## What is being asked
Can you render the listing lines from the one containing "The image size is (576, 1280)." through the one containing "Collapse the Optional" as a Markdown table with columns Row and Line, omitting blank lines?

[start of Exercise material]

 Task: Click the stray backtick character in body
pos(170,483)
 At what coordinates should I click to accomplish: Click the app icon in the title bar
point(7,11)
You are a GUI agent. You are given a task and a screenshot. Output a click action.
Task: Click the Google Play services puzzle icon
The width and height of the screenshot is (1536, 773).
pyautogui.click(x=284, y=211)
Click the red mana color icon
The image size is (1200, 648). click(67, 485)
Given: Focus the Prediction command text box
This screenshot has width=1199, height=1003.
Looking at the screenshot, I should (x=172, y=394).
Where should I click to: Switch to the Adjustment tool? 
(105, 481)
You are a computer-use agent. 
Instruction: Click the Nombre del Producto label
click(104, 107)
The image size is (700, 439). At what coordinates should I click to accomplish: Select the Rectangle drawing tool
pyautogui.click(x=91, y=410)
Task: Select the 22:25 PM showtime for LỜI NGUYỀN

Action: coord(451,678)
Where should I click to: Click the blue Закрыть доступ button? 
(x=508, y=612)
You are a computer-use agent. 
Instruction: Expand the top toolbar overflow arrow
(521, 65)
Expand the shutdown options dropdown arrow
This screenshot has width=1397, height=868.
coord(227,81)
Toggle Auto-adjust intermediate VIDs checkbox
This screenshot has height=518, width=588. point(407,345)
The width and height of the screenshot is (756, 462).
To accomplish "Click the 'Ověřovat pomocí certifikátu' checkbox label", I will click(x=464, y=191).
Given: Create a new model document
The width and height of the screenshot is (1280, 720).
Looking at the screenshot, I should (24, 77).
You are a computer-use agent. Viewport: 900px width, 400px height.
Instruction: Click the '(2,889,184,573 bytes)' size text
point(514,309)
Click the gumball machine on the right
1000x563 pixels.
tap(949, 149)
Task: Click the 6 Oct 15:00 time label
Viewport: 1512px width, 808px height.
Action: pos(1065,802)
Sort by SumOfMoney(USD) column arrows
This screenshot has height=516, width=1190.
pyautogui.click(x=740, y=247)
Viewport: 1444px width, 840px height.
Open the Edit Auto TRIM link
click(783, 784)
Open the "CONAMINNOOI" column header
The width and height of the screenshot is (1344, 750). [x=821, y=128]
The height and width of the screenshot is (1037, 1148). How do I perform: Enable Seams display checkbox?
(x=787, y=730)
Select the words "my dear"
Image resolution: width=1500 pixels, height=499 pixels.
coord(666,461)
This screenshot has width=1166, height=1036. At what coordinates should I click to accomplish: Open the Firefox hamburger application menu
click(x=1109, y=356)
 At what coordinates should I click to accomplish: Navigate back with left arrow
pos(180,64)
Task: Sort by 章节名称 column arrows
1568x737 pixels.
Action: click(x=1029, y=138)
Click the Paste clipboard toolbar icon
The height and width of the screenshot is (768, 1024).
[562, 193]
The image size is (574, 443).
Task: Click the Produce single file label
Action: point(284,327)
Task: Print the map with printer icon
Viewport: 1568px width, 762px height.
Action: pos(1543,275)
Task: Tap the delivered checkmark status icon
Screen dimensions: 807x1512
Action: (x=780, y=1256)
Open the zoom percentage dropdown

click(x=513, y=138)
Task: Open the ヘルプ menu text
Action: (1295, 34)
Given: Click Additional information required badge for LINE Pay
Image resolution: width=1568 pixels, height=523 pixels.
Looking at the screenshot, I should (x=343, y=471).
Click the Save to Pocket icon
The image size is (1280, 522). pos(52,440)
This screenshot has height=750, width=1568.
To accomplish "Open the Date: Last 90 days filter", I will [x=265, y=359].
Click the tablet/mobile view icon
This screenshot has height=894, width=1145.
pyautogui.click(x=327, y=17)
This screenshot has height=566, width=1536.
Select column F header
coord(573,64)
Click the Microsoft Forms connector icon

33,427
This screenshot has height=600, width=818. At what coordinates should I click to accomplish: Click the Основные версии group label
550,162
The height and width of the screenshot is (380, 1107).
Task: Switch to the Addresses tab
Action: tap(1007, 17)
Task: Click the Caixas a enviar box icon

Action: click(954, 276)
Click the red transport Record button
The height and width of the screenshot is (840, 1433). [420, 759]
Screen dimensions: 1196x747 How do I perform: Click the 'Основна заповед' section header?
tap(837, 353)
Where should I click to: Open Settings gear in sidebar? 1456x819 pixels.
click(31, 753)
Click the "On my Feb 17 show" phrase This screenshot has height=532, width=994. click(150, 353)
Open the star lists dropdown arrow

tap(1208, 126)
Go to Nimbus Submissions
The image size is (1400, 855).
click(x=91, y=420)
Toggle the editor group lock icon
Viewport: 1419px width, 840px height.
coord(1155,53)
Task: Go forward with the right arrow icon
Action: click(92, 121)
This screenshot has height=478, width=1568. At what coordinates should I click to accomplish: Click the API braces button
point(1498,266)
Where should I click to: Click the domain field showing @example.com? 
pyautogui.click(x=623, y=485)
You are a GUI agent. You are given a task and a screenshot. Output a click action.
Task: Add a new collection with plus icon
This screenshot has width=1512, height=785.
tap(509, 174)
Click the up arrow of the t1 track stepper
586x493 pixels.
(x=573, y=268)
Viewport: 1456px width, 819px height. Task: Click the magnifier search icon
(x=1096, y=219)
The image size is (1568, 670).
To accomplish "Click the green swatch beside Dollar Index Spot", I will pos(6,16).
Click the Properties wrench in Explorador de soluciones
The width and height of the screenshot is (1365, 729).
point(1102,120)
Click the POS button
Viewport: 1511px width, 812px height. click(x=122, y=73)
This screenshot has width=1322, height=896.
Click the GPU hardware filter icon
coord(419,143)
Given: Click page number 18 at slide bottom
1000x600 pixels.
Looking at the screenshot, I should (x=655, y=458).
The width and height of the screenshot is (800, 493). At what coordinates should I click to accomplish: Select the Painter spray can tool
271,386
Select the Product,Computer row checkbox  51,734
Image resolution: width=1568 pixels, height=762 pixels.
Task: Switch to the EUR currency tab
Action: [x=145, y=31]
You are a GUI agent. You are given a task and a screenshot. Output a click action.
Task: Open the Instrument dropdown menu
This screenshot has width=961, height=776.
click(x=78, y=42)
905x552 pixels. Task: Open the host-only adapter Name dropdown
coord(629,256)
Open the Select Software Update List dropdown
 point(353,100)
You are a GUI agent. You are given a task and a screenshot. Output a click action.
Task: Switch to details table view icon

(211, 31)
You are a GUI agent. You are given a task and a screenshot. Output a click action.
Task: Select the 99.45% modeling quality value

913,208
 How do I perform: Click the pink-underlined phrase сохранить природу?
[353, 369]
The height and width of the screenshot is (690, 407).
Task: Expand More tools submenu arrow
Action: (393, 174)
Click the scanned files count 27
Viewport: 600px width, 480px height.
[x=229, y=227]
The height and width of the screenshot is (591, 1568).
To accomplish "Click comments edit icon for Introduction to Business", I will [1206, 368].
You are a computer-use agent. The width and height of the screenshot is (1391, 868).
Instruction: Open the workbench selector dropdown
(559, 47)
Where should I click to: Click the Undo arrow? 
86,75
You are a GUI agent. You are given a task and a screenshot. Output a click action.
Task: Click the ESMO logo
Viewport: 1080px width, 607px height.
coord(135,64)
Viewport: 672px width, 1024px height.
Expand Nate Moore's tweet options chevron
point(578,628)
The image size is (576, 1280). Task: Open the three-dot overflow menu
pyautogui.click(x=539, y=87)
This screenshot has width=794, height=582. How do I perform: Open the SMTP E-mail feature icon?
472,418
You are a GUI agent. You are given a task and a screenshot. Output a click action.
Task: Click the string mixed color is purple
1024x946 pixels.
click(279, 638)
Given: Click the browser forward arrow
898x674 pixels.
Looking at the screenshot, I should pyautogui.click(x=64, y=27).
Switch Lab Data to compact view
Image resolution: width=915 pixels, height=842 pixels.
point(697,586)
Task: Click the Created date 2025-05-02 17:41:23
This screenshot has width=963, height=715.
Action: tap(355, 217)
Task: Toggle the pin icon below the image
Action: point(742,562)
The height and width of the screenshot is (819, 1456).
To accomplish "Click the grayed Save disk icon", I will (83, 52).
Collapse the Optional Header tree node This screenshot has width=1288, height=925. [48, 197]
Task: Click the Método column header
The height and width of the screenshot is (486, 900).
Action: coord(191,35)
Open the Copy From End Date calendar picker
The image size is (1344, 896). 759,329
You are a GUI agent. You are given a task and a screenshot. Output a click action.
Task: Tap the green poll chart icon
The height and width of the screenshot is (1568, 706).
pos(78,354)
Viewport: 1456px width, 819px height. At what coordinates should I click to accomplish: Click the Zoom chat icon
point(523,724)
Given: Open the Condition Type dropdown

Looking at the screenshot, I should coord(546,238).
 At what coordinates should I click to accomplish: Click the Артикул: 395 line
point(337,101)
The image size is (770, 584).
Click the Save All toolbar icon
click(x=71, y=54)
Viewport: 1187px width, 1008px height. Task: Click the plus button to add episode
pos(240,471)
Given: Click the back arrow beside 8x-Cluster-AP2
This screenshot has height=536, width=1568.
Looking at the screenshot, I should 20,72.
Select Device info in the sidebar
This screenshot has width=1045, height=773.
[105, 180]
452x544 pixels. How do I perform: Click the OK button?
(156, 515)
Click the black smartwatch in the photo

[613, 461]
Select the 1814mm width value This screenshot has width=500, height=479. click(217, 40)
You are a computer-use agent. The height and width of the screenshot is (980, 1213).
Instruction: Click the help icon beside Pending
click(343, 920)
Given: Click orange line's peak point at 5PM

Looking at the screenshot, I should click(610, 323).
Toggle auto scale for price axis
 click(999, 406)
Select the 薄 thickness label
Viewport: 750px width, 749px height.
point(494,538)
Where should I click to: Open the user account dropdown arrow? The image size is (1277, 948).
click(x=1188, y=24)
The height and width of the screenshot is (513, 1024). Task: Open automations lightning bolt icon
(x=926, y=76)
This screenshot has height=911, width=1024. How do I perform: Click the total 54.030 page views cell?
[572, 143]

[end of Exercise material]

## Response to this task
| Row | Line |
|---|---|
| 1 | The image size is (576, 1280). Task: Open the three-dot overflow menu |
| 2 | pyautogui.click(x=539, y=87) |
| 3 | This screenshot has width=794, height=582. How do I perform: Open the SMTP E-mail feature icon? |
| 4 | 472,418 |
| 5 | You are a GUI agent. You are given a task and a screenshot. Output a click action. |
| 6 | Task: Click the string mixed color is purple |
| 7 | 1024x946 pixels. |
| 8 | click(279, 638) |
| 9 | Given: Click the browser forward arrow |
| 10 | 898x674 pixels. |
| 11 | Looking at the screenshot, I should pyautogui.click(x=64, y=27). |
| 12 | Switch Lab Data to compact view |
| 13 | Image resolution: width=915 pixels, height=842 pixels. |
| 14 | point(697,586) |
| 15 | Task: Click the Created date 2025-05-02 17:41:23 |
| 16 | This screenshot has width=963, height=715. |
| 17 | Action: tap(355, 217) |
| 18 | Task: Toggle the pin icon below the image |
| 19 | Action: point(742,562) |
| 20 | The height and width of the screenshot is (819, 1456). |
| 21 | To accomplish "Click the grayed Save disk icon", I will (83, 52). |
| 22 | Collapse the Optional Header tree node This screenshot has width=1288, height=925. [48, 197] |